The Hønen runestone
The runestone was found on a field at the Hønen farm in Ringerike Norway in approximately 1815. Mr L.D Klüwer painted the runes in 1823. The painting seen here is
a copy of Klüwer's painting made by amtmann W.F.K. Christie
in 1838 and is the only known copy today. The runestone dissapeared from the Hønen farm between 1828-34 after some years service as a animal saltstone. The Klüwer painting dissapeared sometime in the 1840's. The measurements of the stone was approximately Heigth=125,5 cm X Width=20,9 cm X depth=10,5 cm. The way the runes are written dates the inscription to approximately 1050. Click on the painting for a larger view.

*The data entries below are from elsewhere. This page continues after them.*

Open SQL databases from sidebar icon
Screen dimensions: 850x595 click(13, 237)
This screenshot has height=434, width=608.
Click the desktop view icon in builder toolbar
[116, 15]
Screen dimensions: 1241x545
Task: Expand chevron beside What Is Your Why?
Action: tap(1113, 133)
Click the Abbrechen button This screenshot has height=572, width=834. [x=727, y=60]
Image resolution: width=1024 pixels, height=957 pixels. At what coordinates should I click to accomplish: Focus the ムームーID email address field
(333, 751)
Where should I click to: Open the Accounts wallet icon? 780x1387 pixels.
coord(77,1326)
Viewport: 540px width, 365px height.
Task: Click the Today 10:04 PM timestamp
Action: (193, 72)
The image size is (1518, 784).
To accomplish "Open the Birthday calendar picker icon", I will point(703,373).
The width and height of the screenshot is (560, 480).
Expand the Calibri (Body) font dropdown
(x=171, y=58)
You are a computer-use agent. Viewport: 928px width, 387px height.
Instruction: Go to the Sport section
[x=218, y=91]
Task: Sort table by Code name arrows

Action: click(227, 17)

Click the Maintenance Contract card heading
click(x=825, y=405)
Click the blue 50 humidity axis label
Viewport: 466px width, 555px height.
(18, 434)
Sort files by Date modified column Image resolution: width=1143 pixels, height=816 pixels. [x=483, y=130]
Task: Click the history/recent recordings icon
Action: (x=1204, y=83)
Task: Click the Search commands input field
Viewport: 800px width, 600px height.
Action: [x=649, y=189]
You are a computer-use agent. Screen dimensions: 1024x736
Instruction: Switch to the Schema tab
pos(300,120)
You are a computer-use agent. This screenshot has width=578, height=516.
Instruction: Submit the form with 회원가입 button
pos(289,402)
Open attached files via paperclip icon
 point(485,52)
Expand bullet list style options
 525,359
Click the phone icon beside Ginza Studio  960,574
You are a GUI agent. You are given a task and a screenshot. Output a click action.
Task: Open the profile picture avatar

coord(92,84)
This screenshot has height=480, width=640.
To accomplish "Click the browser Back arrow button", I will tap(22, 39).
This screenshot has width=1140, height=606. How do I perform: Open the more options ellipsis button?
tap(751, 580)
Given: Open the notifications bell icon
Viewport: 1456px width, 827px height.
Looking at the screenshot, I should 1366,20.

Sophus Bugge's 1902 translation of the runes.
Sophus Bugge's Norse and Danish translations of the runes.
Magnus Olsen's 1951 Norse and Norwegian translations of the runes. Olsen links the runestone to Finn Fegin's wrecking in the East Greenland shores in approximately 1050. Finn and his men built some cabins called Finnsbudir after the wrecking, but later they all died and were found by Lika-Lodin. Olsen thinks the messages on the Hønen runestone possibly could have been written by Finn Fegin and his men before they all died. Finn Fegin was the daugtherson of Sigurd Syr which lived in the area around the Hønen farm.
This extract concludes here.